Now this has me wondering how you would be able to reverse something like this to get something like:

>>> 'Straße'.upper().lower()

'straße'

instead of:

>>> 'Straße'.upper().lower()

'strasse'


The conversion is lossy since lowercase ss (e.g Gasse) is valid and common German and capitalizes to SS as well. Short of the call learning some German, there's no neatly reversing this.


There are even cases where it is context-depedent: Maße (measurements) and Masse (mass). Both are written MASSE uppercased, but how do you know which one's which?

For additional fun: Swiss German doesn't use ß at all, so there is no difference between "in Maßen genießen" (to enjoy in moderation) and "in Massen genießen" (to enjoy in large amounts).


Swiss German doesn't use ß at all

TIL! I googled my way to a fun summary of the various factors potentially influencing this:

https://german.stackexchange.com/questions/56567/why-was-%C3...


Making X.upper().lower() return X.lower() is doable with an expanded string type that keeps track of more context, such that modifiers don't apply until the final output. In that case, it would be relatively simple to say that with multiple upper and lower calls, only the last survives.

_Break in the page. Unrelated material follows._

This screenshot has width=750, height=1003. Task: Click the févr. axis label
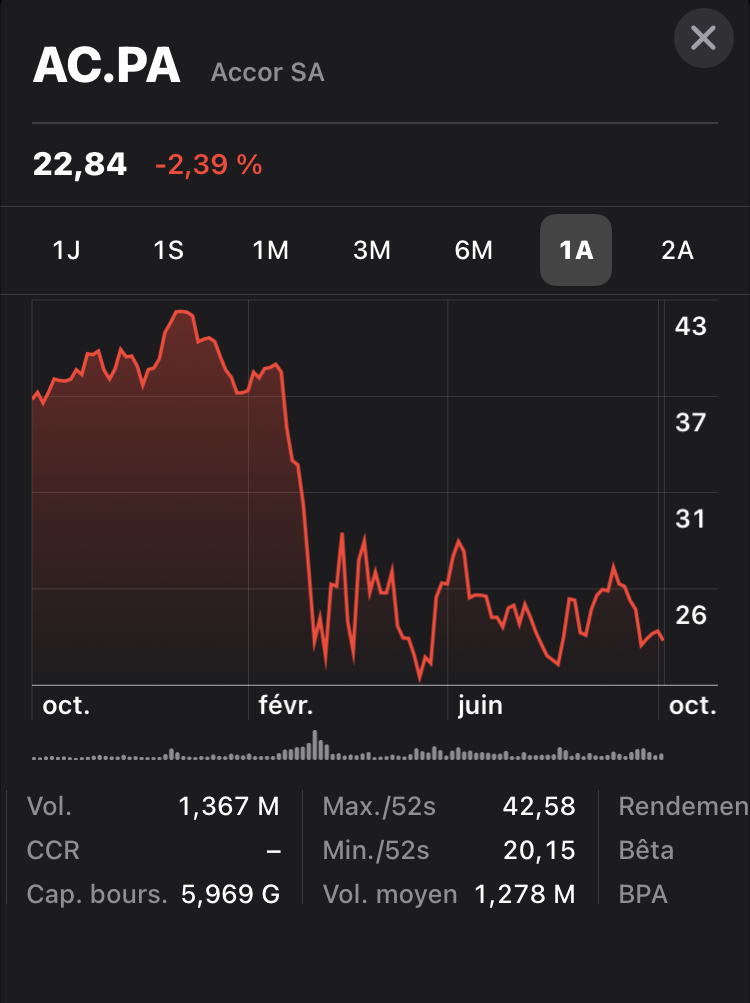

Making 'STRASSE'.lower() return 'straße' requires that the caller have knowledge of the written language in us and a lookup through a language dictionary. IIRC, not all German words with two consecutive 's' es are properly written with an 'ß', and I don't know much about other languages that use that character. Blindly changing any SS to ß on lowercasing isn't what anyone wants, but rarely are strings annotated with the written language they contain, and it gets worse because strings can contain multiple written languages, which is only extremely rarely annotated.


You could plausibly capitalize the ß into one of the homoglyphs for S. Then, lower() could detect the homoglyph and know how to lowercase it. This will have some side effects, though (e.g. a doubled lowercase version of your homoglyph will now not round-trip).


You can't without out-of-band information.


you can't


Use str.casefold() if you're using str.upper() or str.lower() for comparisons.